Nuestros clérigos, cosa rara, marchaban juntos, en ruidosa y distendida charla. Con ellos iba también Adamino, compartiendo comentarios dispares sobre el banquete celebrado la víspera.
—Exquisito.
—Pretencioso.
—Un regalo para el paladar más exigente.
—Un dispendio innecesario…
—Pero deslumbrante y sublime.
—Tanto refinamiento rayaba en lo afeminado.
—No se hizo la miel para la boca de los asnos…
Yo escuchaba, desde atrás, entretenida con la polémica.
Tratando de explicar a Odoario lo que se había perdido al no poder participar en la cena, dejaban al descubierto alguna miseria oculta. En general, eso sí, se les notaba satisfechos. Salvo al abad de San Vicente. Él me preocupa. Ha descansado en la ciudad, pero no lo suficiente. Está demacrado, con la piel de un feo color grisáceo. Animoso, como siempre, pródigo en sonrisas, aunque quebrantado. Mucho me temo que esta prueba esté resultando excesiva para sus fuerzas, probadas en una larga vida de privaciones.
Ojalá me equivoque.
Y no me olvido del conde Aimerico, ni de su hija, mi pobre Freya. A diferencia del resto, ellos mostraban un humor sombrío. Mejor dicho, él descargaba su mal humor sobre ella, quien escuchaba, abatida, la catarata de reproches que derramaba su padre.
Le achacaba, entre otras faltas, haber retrasado la partida de la comitiva e incomodado con ello al Rey a quien debe esforzarse por agradar.
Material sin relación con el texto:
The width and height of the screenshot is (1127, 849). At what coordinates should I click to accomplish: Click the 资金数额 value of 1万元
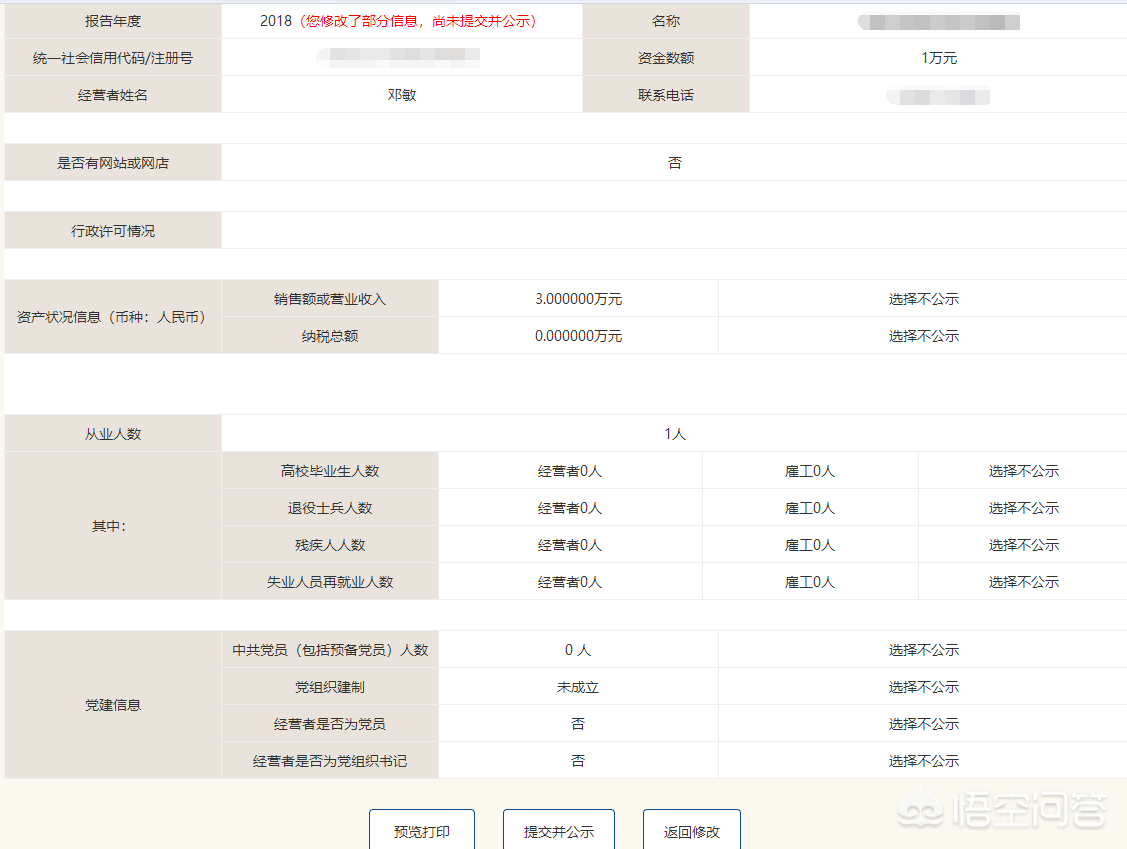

Yo me había hecho responsable de ese retraso, recurriendo a la excusa infalible de la «naturaleza femenina», sin conseguir librar a la condesa de la regañina.
Aimerico no se atreve a enfrentarse a mí, pero desahoga su frustración con esa criatura indefensa. Ella aguanta cada chaparrón con gesto compungido, si bien tengo para mí que cada vez la afligen menos esos estallidos de su padre.
¡Mejor que mejor!
Llevaríamos algo más de medio camino recorrido, a buen paso, cuando Freya aprovechó que el soberano llamaba a su lado al conde para venirse a cabalgar conmigo. Solo entonces me fijé en que había recogido su larga melena rubia entre dos trenzas entreveradas de flores blancas, que, partiendo de las sienes, iban a unirse en la nuca. ¡Estaba radiante!
Por la mañana, abrumada por las prisas y la ansiedad que produce desafiar al buen juicio, yo no había reparado en esa muestra de coquetería. Aunque ella no supiese a dónde íbamos cuando la conduje casi corriendo hasta la posada de Claudio, un impulso espontáneo debía de haberla incitado a peinarse de ese modo. A esforzarse por realzar su belleza, pensando en el hombre del que se ha enamorado hasta los tuétanos. Salta a la vista.
Si me quedaba alguna duda, ha desaparecido. Ahora veo con claridad que, diga lo que diga el conde Aimerico, se ponga como se ponga, es evidente que esta muchacha ha decidido por sí sola a quién desea causar agrado. La única cuestión a dilucidar ahora es si tendrá el valor requerido para alcanzar su deseo o al menos luchar por él.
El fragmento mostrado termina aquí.